DPRD Kutai Barat Konsultasikan Program Beasiswa Gratis bagi Mahasiswa ke Disdikbud Kaltim

  • Adityawarman Nugroho
  • 11-08-2026
  • Dibaca: 286 Kali

Samarinda – Dewan Perwakilan Rakyat Daerah (DPRD) Kabupaten Kutai Barat melaksanakan kunjungan kerja ke Dinas Pendidikan dan Kebudayaan (Disdikbud) Provinsi Kalimantan Timur dalam rangka konsultasi dan koordinasi terkait pelaksanaan program beasiswa gratis bagi mahasiswa asal Kabupaten Kutai Barat.

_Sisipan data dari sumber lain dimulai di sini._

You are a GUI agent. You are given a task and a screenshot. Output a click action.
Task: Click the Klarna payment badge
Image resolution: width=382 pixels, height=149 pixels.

Kegiatan tersebut dihadiri oleh Wakil Ketua II DPRD Kabupaten Kutai Barat, Komisi III bersama sejumlah anggota DPRD, serta perwakilan Dinas Pendidikan dan Kebudayaan Provinsi Kalimantan Timur.

Dalam pertemuan tersebut, pembahasan utama diarahkan pada pelaksanaan program beasiswa gratis bagi mahasiswa, khususnya terkait persyaratan, ketentuan, serta mekanisme pemberian bantuan pendidikan. Program ini menjadi salah satu upaya untuk memperluas akses masyarakat terhadap pendidikan tinggi sekaligus meringankan beban biaya pendidikan yang harus ditanggung mahasiswa dan keluarga.

Sejumlah anggota DPRD Kabupaten Kutai Barat turut menyampaikan berbagai kondisi dan kendala yang masih dihadapi masyarakat dalam memenuhi kebutuhan pendidikan tinggi. Salah satu persoalan yang menjadi perhatian adalah adanya mahasiswa yang harus terlebih dahulu membayar biaya perkuliahan sebelum mendapatkan penggantian biaya melalui program bantuan pendidikan.

Menanggapi hal tersebut, pihak Dinas Pendidikan dan Kebudayaan Provinsi Kalimantan Timur menjelaskan bahwa koordinasi dengan perguruan tinggi terus dilakukan agar mahasiswa yang telah memenuhi persyaratan program dapat memperoleh kemudahan dalam pembiayaan pendidikan. Upaya tersebut diharapkan dapat mencegah mahasiswa maupun orang tua terbebani oleh kewajiban pembayaran biaya kuliah di awal.

Selain membahas program beasiswa, pertemuan juga membahas sejumlah isu pendidikan lainnya, di antaranya pemberian insentif bagi guru serta upaya revitalisasi dan peningkatan infrastruktur pendidikan. Berbagai masukan dari DPRD Kabupaten Kutai Barat diharapkan dapat menjadi bahan koordinasi dan evaluasi dalam meningkatkan kualitas pelayanan pendidikan di Kalimantan Timur.